May 02 17:58:37 openqa01.iad2.fedoraproject.org openqa-gru[832]: [info] Loading external plugin FedoraMessaging
the fact that it's loading our external plugin means it's loading plugins normally, so we're OK from that angle. However, I do think there's an issue here with the scheduler. The scheduler starts itself up - script/openqa-scheduler
calls OpenQA::Scheduler::run;
- and nothing in that flow that I can see would load plugins. And indeed, the journal messages for openqa-scheduler.service show no trace of plugin loading, unlike the gru logs.
There are a few places where the scheduler can poke job state without going through the web API. It has a check it runs on a timer, every two minutes, which kills and duplicates "abandoned" jobs - incomplete_and_duplicate_stale_jobs
- and that just goes through the DB models to call $job->done
and $job->auto_duplicate
. It also has a check - _update_scheduled_jobs
- which cancels jobs that have been scheduled for more than a certain length of time; it again does that directly in the DB, calling $job->cancel
on the DB model. I'm pretty sure none of those emits events now, and as you say, if we just change the DB model to emit events, that won't achieve anything useful unless we make the scheduler load at least the AMQP and audit plugins (for Fedora's purposes, it would also need to load our FedoraMessaging plugin, which is like the AMQP plugin but publishes messages in a different format).
This is getting pretty complicated at this point :/ The more I look, the more "holes" I find in the job state event emission. I'm not sure whether the best idea is to try and work on it incrementally, or try to come up with a grand plan to fix everything at once.

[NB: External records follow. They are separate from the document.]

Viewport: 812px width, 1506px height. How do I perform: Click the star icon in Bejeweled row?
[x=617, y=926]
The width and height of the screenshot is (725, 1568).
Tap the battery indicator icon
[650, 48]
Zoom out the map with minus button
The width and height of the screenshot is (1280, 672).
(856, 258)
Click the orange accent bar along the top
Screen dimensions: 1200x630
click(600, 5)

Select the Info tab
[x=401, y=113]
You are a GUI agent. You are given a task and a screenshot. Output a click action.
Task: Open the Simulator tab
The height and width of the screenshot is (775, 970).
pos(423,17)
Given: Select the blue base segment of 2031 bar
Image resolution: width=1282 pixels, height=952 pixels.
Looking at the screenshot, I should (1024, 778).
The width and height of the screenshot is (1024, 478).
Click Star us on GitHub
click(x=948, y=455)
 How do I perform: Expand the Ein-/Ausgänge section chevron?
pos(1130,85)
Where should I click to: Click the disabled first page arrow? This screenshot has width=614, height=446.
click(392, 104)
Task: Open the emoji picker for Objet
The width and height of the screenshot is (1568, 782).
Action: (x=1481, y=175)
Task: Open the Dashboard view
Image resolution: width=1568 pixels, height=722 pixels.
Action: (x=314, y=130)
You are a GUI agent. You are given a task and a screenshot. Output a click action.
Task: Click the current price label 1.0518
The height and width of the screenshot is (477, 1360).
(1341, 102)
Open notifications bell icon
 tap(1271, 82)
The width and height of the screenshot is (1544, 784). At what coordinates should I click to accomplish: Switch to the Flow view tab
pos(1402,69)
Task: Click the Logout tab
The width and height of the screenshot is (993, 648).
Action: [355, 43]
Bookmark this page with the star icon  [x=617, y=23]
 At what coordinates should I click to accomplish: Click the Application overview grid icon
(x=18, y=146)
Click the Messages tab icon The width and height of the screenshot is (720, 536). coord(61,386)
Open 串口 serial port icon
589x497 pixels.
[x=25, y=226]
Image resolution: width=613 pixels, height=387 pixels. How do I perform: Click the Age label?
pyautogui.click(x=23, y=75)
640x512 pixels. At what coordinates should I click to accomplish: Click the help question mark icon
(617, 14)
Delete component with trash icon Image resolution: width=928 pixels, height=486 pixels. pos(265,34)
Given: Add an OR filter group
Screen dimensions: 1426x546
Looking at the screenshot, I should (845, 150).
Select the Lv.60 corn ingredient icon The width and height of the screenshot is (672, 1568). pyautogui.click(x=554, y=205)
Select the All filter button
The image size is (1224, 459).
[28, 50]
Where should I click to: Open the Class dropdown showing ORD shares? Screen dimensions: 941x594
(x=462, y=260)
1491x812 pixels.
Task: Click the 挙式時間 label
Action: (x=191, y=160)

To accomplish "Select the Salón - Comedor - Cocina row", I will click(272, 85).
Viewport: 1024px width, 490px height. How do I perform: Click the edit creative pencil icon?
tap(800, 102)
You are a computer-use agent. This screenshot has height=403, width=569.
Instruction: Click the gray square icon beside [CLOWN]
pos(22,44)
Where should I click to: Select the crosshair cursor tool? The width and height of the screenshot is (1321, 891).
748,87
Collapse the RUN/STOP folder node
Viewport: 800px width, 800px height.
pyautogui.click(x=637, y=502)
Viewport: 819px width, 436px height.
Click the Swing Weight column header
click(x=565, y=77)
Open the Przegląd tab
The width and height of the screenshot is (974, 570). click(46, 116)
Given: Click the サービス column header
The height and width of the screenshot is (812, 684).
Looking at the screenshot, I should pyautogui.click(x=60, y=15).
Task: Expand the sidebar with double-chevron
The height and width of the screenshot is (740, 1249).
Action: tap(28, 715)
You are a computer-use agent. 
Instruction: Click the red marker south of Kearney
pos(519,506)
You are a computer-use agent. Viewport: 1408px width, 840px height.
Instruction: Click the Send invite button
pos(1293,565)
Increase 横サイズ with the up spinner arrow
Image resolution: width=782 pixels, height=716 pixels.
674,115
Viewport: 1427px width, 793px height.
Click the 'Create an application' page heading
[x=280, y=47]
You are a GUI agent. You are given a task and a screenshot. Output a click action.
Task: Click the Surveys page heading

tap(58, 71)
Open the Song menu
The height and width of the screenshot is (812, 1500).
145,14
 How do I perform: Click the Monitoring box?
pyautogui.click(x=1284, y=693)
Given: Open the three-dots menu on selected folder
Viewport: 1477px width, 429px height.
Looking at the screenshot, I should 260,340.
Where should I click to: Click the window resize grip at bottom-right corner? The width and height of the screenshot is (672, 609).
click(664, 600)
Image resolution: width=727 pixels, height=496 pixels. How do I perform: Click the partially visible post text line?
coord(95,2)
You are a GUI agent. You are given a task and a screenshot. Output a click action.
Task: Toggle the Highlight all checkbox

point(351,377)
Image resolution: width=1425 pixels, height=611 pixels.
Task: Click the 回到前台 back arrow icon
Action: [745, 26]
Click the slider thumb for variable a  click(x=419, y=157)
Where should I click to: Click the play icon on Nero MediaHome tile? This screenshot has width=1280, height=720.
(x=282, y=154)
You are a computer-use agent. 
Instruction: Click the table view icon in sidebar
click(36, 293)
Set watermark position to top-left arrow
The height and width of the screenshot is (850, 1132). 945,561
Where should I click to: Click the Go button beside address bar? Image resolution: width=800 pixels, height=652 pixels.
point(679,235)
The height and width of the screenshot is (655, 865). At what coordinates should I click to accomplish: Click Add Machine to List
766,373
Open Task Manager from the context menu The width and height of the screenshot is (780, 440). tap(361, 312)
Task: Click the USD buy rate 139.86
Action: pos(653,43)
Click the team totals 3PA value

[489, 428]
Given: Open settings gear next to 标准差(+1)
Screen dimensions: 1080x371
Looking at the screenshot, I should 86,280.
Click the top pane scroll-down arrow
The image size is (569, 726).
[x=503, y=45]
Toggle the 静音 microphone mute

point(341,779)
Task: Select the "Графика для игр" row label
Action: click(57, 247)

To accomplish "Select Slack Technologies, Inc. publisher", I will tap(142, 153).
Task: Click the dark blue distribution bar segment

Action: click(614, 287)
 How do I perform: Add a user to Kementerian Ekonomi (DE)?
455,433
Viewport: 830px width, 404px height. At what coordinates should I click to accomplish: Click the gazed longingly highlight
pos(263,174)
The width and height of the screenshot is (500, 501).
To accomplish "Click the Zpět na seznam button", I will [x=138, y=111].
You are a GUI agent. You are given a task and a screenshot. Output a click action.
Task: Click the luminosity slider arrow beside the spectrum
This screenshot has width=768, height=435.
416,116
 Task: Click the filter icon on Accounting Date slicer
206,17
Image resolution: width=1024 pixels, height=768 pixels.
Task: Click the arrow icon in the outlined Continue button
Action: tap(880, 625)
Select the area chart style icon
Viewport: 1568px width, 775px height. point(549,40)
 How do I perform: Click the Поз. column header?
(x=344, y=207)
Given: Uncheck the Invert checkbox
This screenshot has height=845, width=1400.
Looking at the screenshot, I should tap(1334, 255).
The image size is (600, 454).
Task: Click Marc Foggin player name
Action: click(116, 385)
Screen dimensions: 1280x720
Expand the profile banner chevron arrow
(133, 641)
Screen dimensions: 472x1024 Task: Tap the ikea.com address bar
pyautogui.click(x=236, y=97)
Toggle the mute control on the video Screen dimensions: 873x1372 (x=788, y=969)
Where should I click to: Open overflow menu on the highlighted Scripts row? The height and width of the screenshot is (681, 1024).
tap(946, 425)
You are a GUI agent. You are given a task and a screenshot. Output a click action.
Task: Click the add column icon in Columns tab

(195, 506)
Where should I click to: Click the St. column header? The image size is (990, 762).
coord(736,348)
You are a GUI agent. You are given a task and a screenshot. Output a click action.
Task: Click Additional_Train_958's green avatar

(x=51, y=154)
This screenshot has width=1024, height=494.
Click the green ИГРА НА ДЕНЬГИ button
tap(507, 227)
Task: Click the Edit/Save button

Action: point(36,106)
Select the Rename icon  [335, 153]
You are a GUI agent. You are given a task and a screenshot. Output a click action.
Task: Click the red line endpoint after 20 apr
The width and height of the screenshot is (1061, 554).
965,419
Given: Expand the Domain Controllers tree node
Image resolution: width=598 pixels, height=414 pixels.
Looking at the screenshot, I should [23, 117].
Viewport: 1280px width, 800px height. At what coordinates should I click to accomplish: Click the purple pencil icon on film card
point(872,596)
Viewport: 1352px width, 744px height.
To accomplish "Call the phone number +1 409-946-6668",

There are definitely ways we can work on it incrementally: we can just have the job model emit events appropriately (there's a few other holes that need patching - this is why https://bodhi.fedoraproject.org/updates/FEDORA-2023-3c2931ff23 thinks a bunch of tests that got cancelled hours ago are still 'queued' or 'running'). This won't fix everything, but it'll make things better not worse - as long as the code gets hit by the webAPI or gru, the appropriate plugins will respond to the events, and when something other than the webAPI or gru hits the code, it doesn't make anything any worse than it is right now.
So...in a way I kinda feel like just trying to do what I can to make things a bit better without making them any worse, at least at first. What does anyone else think? I'll at least send a couple of relatively simple PRs as tests (at least enough to hopefully fix the above Fedora issue).